Many in the media are gushing over learning how to perform abortions – on fruit.
Just this year, the trend has garnered coverage by outlets including Glamour magazine, the Cut, and, most recently, Vice. On July 24, Vice published the latest piece with the headline simply stating, “I Learned How to Do an Abortion on a Papaya.”
For the report, writer Marie Solis attended an abortion workshop hosted by New York City-based abortion provider Zoey Thill – at the offices of a Brooklyn book-publishing house, Verso Books. While 38-weeks pregnant, Thill used a papaya to represent a woman at 10 weeks of pregnancy.
“The narrow part of the papaya, where the stem would be, is like the cervix,” Solis remembered Thill teaching. “The broader portion of the papaya is like the upper area of the uterus known as the fundus—and it's that part we would want to avoid puncturing with our tools when, in just a few minutes, we would practice performing an aspiration abortion.”
The workshop gave insight into a sickening high that abortion providers – and their trainees – appear to enjoy when it comes to abortion.
While demonstrating a first-trimester abortion, Thill “inserted a finger into the ‘cervix,’ then pantomimed inserting the speculum; she pretended to apply the local anesthetic and then began inserting the metal tapered rods on the table one-by-one to dilate the opening,” Solis continued.
Then, Thill “placed a plastic tube called a cannula inside and attached it to a manual vacuum aspirator, a plastic, syringe-like device, sucking out the inner contents of the papaya: what, for our purposes, was the pregnancy.”
Or, rather, the baby.
“This is a really f**king good one,” Thill exclaimed.
When it was Solis’ turn, she “felt slightly nervous.” That quickly changed when she became “surprised and pleased to see that my amateur skills could produce the same result.”
She wasn’t alone. “Next to me, others were doing the same, rejoicing with every successful extraction. 'Yes!' they exclaimed each time,” Solis remembered.
Thill concluded, “It’s even more satisfying when it’s a real abortion.”
Or is it? Imagine the uproar if media delighted in a workshop training on “how to administer the death penalty” with fruit. Even then, there’s a difference. Those facing the death penalty have been found guilty; the unborn have not.
But whether born or unborn, guilty or innocent, a human life – a unique and unrepeatable person – is inherently sacred in that, while other humans can end it, they can never resurrect it.

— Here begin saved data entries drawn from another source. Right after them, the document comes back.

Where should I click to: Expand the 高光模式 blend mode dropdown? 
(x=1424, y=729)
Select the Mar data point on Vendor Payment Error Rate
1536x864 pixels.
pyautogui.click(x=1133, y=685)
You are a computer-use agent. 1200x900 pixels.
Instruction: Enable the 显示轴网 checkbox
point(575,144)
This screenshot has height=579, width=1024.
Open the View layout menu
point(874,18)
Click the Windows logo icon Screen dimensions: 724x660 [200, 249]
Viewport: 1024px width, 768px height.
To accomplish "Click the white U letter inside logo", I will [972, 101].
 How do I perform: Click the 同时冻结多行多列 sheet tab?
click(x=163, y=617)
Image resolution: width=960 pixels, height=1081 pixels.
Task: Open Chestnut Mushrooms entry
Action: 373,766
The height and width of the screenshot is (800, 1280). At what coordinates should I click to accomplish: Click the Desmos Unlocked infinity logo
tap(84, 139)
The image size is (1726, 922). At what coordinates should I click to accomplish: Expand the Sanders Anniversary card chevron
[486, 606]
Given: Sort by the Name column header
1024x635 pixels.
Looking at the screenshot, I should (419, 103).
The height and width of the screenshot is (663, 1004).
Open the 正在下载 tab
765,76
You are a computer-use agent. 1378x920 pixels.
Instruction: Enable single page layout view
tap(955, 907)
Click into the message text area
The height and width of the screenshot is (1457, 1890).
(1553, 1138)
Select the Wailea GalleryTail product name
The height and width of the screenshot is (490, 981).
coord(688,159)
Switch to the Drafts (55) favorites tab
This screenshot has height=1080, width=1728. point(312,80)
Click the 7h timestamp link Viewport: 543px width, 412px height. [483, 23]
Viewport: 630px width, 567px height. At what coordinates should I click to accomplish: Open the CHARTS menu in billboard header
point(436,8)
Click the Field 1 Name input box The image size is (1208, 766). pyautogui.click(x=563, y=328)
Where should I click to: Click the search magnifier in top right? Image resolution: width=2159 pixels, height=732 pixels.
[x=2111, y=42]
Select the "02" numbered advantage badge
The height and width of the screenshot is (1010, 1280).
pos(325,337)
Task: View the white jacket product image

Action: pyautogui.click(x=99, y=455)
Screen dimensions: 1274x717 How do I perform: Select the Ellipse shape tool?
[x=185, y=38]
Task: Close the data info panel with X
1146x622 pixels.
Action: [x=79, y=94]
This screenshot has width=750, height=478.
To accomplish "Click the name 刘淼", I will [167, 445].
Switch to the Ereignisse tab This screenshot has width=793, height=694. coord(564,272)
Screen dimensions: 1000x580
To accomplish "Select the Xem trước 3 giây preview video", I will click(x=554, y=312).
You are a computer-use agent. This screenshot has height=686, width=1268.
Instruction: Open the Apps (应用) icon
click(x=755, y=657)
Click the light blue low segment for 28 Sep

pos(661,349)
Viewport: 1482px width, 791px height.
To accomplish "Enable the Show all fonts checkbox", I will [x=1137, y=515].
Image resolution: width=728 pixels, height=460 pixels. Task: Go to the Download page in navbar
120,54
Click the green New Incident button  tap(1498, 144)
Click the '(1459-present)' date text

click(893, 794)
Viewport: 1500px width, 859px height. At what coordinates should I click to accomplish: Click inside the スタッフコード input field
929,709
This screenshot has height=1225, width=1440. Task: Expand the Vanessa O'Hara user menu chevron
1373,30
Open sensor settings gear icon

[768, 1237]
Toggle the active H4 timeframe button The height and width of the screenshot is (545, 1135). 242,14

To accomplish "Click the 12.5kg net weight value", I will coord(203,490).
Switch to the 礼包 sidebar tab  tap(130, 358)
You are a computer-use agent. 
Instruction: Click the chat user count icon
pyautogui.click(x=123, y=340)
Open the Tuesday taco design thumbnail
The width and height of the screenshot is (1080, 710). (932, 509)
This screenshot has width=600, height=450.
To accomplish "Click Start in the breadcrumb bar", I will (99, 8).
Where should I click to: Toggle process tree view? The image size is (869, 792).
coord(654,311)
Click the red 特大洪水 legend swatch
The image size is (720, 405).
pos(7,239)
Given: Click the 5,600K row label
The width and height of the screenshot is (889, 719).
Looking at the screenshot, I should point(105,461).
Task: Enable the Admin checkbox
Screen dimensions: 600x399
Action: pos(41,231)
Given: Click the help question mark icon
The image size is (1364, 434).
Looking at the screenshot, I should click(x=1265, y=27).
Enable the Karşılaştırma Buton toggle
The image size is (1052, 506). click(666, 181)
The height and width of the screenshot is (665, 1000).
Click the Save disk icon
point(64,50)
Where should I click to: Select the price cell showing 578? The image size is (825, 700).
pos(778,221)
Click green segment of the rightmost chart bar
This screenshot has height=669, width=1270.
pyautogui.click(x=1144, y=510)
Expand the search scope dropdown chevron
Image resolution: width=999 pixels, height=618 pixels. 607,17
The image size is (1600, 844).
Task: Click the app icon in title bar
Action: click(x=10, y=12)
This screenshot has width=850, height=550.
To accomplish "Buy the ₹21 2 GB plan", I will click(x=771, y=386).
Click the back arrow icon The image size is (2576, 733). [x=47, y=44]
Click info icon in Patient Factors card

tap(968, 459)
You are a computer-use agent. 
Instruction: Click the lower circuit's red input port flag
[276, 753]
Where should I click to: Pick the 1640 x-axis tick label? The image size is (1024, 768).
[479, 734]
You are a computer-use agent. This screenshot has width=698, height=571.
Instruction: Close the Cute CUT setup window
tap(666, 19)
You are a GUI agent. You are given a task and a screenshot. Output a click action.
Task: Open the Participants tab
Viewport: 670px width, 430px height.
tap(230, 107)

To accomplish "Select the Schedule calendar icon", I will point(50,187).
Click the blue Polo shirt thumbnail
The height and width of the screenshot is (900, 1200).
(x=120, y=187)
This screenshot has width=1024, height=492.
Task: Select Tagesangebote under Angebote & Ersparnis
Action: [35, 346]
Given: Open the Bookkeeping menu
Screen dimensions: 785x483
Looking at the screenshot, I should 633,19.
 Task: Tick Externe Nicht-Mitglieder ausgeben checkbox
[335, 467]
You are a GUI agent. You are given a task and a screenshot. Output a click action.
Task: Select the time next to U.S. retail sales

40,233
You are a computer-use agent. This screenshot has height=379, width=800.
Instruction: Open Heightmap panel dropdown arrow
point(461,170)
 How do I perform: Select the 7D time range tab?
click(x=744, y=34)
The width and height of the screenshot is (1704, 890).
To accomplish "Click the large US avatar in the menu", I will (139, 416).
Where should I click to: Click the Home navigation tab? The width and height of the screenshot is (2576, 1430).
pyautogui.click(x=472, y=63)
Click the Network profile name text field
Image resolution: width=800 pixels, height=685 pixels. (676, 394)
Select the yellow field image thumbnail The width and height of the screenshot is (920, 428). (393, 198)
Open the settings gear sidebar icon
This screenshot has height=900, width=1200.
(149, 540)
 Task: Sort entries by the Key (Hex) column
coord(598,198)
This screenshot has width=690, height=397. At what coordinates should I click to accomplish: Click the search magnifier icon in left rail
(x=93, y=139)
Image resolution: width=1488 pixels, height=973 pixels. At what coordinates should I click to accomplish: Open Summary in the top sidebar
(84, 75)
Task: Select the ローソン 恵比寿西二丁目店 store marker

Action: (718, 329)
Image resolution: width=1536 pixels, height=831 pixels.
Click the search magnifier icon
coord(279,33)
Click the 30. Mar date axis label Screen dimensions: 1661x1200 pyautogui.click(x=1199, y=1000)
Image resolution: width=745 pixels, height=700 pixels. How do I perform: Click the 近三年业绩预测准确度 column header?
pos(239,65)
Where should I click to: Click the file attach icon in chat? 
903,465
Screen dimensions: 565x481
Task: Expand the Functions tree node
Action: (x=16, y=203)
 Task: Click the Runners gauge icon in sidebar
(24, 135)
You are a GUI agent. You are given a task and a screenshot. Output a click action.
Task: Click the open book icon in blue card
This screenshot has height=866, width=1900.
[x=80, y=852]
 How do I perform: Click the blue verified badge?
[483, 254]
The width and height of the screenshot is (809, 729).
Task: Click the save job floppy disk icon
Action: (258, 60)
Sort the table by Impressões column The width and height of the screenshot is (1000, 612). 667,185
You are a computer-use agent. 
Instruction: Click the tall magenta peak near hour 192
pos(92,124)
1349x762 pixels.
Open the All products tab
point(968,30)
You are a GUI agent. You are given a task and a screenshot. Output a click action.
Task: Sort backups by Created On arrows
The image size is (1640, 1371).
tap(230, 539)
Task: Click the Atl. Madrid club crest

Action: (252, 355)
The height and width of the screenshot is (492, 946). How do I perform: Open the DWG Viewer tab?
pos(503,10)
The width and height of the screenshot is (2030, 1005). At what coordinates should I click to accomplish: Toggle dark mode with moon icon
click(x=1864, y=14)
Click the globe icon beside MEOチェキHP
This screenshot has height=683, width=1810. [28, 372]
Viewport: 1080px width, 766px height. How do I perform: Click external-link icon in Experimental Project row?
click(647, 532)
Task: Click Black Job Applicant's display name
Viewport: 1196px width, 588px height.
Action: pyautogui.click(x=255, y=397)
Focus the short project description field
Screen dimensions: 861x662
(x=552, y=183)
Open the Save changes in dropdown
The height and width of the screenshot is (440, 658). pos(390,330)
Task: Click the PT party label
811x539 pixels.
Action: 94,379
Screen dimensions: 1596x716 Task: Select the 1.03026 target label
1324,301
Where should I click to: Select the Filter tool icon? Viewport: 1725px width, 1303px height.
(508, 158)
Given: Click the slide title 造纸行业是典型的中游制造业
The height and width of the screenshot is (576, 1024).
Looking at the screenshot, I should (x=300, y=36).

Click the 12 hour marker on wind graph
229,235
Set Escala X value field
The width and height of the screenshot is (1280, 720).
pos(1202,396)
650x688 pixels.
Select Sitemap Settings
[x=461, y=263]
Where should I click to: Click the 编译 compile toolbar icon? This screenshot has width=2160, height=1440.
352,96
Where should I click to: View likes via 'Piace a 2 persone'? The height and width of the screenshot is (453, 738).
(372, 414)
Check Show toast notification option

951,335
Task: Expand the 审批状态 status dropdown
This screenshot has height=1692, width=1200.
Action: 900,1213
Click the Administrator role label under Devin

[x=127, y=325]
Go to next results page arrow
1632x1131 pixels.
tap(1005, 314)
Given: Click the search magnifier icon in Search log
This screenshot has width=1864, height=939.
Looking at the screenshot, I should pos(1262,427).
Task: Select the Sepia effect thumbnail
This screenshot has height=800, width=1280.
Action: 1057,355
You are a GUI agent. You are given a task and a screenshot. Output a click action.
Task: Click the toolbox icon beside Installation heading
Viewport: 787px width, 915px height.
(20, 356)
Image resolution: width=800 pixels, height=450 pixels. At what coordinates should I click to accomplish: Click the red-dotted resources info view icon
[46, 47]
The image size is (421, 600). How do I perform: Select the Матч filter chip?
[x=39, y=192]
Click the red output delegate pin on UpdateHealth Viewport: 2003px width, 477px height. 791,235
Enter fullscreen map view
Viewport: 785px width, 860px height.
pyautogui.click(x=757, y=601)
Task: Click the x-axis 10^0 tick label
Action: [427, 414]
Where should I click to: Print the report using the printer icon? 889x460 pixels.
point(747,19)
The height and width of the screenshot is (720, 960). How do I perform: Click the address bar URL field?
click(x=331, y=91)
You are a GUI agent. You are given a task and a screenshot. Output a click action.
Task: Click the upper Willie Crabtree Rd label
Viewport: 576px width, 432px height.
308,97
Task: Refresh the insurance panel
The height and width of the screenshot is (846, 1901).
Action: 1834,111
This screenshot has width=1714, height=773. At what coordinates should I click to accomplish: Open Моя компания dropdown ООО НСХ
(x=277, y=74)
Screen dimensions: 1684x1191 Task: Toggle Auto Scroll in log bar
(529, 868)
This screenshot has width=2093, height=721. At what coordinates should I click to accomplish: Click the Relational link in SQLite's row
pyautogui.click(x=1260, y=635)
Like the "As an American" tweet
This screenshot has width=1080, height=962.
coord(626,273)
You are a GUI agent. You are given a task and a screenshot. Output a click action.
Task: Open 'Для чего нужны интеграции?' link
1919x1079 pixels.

According to Solis, Thill had her reasons for teaching the workshop. She hoped it would be “empowering those who might one day have an abortion” as well as “educating advocates—as well as doctors—about how shifting our rhetoric around the procedure might strengthen arguments for people’s right to access it.”
She also “wondered if participants might capture some of the buoyant energy they felt while extracting seeds from fruits and use it to undo some of the seriousness and reverence we’ve placed around the procedure.”
But reverence and seriousness shroud abortion for a reason: It’s the ending of a human life. To celebrate it is to not only mock the pro-life movement but also make light of the women who regret their abortions.
Solis stressed that “workshops like the one Thill hosted are nothing new.” They’re also nothing new for the media to cover – not even for Vice.
Five years ago, Vice published a story by Amanda Sperber who watched a papaya “abortion” with Reproductive Health Access Project (RHAP) as part of a “feminist camp.” Glamour contributor Meghan Racklin also attended an RHAP training she wrote about in January.
“I insert a thin metal instrument into the top of my papaya to create an opening before inserting a small suction device called an aspirator,” Racklin wrote. “There’s a slight slurping sound as the papaya seeds are sucked into the aspirator’s main chamber. Slurp. Slurp. Slurp. And then it’s done.”
And, in July, the Cut published a book excerpt by Jennifer Block about papaya abortion with the headline, “Not Your Grandmother’s Illegal Abortion.” Block remembers shouting, “It’s working!” while performing her “abortion.”
Afterwards, her anonymous teacher tried to recruit her.
“I would feel comfortable with you doing an MVA [manual vacuum aspiration] on me,” the teacher told Block. “You could totally do this.”
But “could” and “should” are two very different things.